They say truth is stranger than fiction. It is also harsher. While watching Dylan Mohan Gray’s Fire in the Blood, about the AIDS crisis in Third World nations and the issue of Big Pharma just letting millions die by not availing them cheaper drugs, I couldn’t help but think of the recent sci-fi movie Elysium. That Hollywood blockbuster is about a dystopic future in which Earth has entirely become a planet of poverty while wealthy One Percenters reside in a heavenly space station where every home features a miraculous all-curing machine. It finds entertainment value in an exaggerated allegory for what’s apparently really going on in our world. And documentaries like this make you wonder why we need the made-up versions of actual atrocities.
For Fire in the Blood, the equivalent of Elysium’s curing machine is antiretroviral drugs (ARVs) used to treat HIV/AIDS, the combinations of pills that have been prolonging countless lives since the right “cocktail” was discovered in the 1990s. What the film focuses on is how the majority of patients saved by the medication has been affluent whites in the West, while poor people in the global south, particularly in Africa and the Caribbean, have not had access. The reason, we’re told, is due to the high costs set by drug companies and their immoral profit structures.
Gray’s doc is clear on setting the industry up as an enemy, one that not only denies affordable treatment to the needy but which blocks others from coming to their rescue, as well. And with statistics pointing to about ten million deaths from AIDS in the past decade or so as a result, the film all but calls the pharmaceutical companies the perpetuators of a Holocaust. The word “genocide,” however, is said at least once. As for heroes, Fire in the Blood has those too — various activists and scientists who’ve fought the Big Pharma goliath and have had some victories — yet the spotlight does seem aimed more at the villains in this story.
In chronicling that story, going back to the groundbreaking advent of antiretroviral therapy in 1996, Fire in the Blood is like a sequel to How to Survive a Plague, which concludes with that development. The recent Oscar nominee plays like a medical thriller, and while the newer film isn’t so narrativized it’s easy to see where its like the bigger, more expansive follow-up we expect from a series successor. This is where we follow the plague out to a global impact. It’s also where we are meant to react cerebrally more than emotionally, given how the story is told.
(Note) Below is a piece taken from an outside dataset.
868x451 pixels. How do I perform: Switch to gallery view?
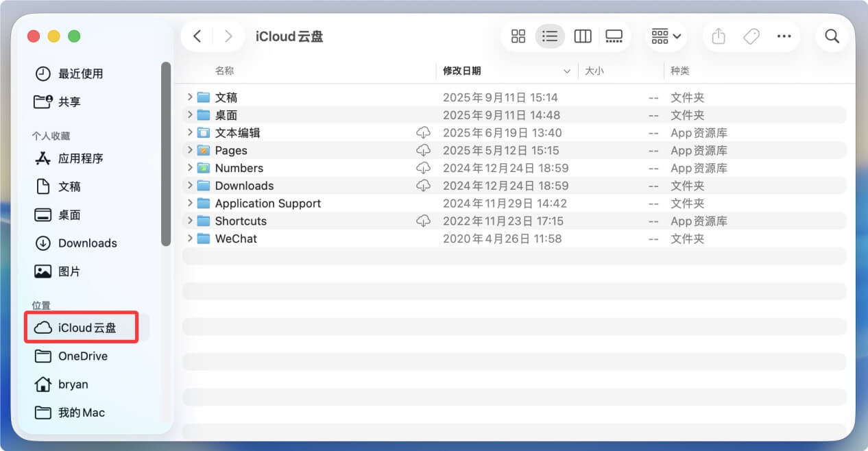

How to Survive a Plague made me cry tears of heartbreak and then joy, while Fire in the Blood just made me think, angrily.
One interesting link between Plague and Blood is a recurring character in Bill Clinton. In the former film he’s seen during his campaign for presidency in 1992, provoked into a little debate about the issue of HIV/AIDS by ACT UP member Bob Rafsky. In the latter Clinton is one of the talking heads, relevant to the story for his foundation’s efforts to fight the AIDS pandemic in Africa. Gray’s film notes that the ex-commander-in-chief has been making up for a disappointing level of support to the cause while he was in office, and combined with a look at where George W. Bush’s commendable promises in 2003 fell short because of the pharmaceutical lobby, there’s an implication that these guys have their hands tied in Washington but eventually are capable of making a difference once they leave the White House. (If you want the counterpoint on the Clinton Foundation’s goodwill, though, see the new doc on failed Haiti relief, Fatal Assistance.)
Where the mission in Plague was to speed up the test phase process for drugs that might save lives in the U.S. in particular, a similar feat is at the center of Blood’s historical account, as our heroes look to India and Thailand for low-cost generic alternatives to Big Pharma’s patented, brand-name pills. For years, though, it was illegal to import those cheaper drugs to African nations and other desperate areas where the Western industry had a monopoly on treatment. There’s a fairly happy ending to this film, although it doesn’t feel nearly as triumphant as the victory in Plague, mostly because of Gray’s concentration on information over characters and exposition over affecting, in-the-moment footage.
Narrator William Hurt kicks off the documentary telling us that this is a story about statistics, and that’s not necessarily a bad way to approach this subject matter. It just has a different effect. Gray does still incorporate a few individual, human-interest narratives, although they’re on the sidelines and barely felt for, so they’re pretty much unnecessary. Yet without them, we’d be left with something that’s as visually dull as docs can get, and it’s already an unfortunately questionable film with regards to how wearily uncinematic it is.
One additional point I’ll give Fire in the Blood is for its slightly creative end title card, which features the annoying yet expected call to action notice with a website listing and copy stating that “here’s how to help…” Accompanying these usual and obligatory elements is the statement “help prevent a sequel.” I found that phrasing to be more clever than fits the rest of the doc, but clever all the same. Of course, I’m also hoping there’s not a sequel because it’ll likely be just as drab.